▸ **Activity**
Repeat every record below exactly as it appears.

BEGIN Exercise materials

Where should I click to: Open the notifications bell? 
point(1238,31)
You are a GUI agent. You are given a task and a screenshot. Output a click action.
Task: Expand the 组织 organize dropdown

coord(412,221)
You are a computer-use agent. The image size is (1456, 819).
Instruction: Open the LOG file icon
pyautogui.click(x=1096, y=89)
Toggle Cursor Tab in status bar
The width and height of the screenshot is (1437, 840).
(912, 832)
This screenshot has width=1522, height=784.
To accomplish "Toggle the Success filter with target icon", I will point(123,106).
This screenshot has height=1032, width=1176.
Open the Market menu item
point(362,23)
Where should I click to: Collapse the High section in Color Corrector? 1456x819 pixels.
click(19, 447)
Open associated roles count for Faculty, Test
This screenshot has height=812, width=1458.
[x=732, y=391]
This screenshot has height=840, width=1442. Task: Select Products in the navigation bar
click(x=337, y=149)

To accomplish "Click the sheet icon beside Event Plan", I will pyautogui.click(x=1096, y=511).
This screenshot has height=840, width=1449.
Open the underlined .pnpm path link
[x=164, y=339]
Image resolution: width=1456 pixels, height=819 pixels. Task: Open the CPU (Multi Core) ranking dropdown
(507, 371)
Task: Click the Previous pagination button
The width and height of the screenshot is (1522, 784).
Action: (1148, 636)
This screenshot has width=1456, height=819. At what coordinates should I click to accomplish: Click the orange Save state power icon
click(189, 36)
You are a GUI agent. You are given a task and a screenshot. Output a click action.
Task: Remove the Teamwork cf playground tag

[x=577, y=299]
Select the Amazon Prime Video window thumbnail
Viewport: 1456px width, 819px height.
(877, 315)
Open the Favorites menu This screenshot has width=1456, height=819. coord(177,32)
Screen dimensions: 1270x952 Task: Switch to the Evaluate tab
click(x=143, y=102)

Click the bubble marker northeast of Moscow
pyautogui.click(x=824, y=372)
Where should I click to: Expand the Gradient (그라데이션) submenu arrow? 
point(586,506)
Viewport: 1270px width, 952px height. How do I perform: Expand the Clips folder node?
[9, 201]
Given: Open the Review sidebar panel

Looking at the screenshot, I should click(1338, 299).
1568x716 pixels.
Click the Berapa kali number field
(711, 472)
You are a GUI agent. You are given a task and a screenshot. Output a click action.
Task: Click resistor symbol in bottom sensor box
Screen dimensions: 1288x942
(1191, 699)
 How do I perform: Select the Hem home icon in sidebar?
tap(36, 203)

END Exercise materials

▸ **Answer to the exercise**
Where should I click to: Open the notifications bell? 
point(1238,31)
You are a GUI agent. You are given a task and a screenshot. Output a click action.
Task: Expand the 组织 organize dropdown

coord(412,221)
You are a computer-use agent. The image size is (1456, 819).
Instruction: Open the LOG file icon
pyautogui.click(x=1096, y=89)
Toggle Cursor Tab in status bar
The width and height of the screenshot is (1437, 840).
(912, 832)
This screenshot has width=1522, height=784.
To accomplish "Toggle the Success filter with target icon", I will point(123,106).
This screenshot has height=1032, width=1176.
Open the Market menu item
point(362,23)
Where should I click to: Collapse the High section in Color Corrector? 1456x819 pixels.
click(19, 447)
Open associated roles count for Faculty, Test
This screenshot has height=812, width=1458.
[x=732, y=391]
This screenshot has height=840, width=1442. Task: Select Products in the navigation bar
click(x=337, y=149)

To accomplish "Click the sheet icon beside Event Plan", I will pyautogui.click(x=1096, y=511).
This screenshot has height=840, width=1449.
Open the underlined .pnpm path link
[x=164, y=339]
Image resolution: width=1456 pixels, height=819 pixels. Task: Open the CPU (Multi Core) ranking dropdown
(507, 371)
Task: Click the Previous pagination button
The width and height of the screenshot is (1522, 784).
Action: (1148, 636)
This screenshot has width=1456, height=819. At what coordinates should I click to accomplish: Click the orange Save state power icon
click(189, 36)
You are a GUI agent. You are given a task and a screenshot. Output a click action.
Task: Remove the Teamwork cf playground tag

[x=577, y=299]
Select the Amazon Prime Video window thumbnail
Viewport: 1456px width, 819px height.
(877, 315)
Open the Favorites menu This screenshot has width=1456, height=819. coord(177,32)
Screen dimensions: 1270x952 Task: Switch to the Evaluate tab
click(x=143, y=102)

Click the bubble marker northeast of Moscow
pyautogui.click(x=824, y=372)
Where should I click to: Expand the Gradient (그라데이션) submenu arrow? 
point(586,506)
Viewport: 1270px width, 952px height. How do I perform: Expand the Clips folder node?
[9, 201]
Given: Open the Review sidebar panel

Looking at the screenshot, I should click(1338, 299).
1568x716 pixels.
Click the Berapa kali number field
(711, 472)
You are a GUI agent. You are given a task and a screenshot. Output a click action.
Task: Click resistor symbol in bottom sensor box
Screen dimensions: 1288x942
(1191, 699)
 How do I perform: Select the Hem home icon in sidebar?
tap(36, 203)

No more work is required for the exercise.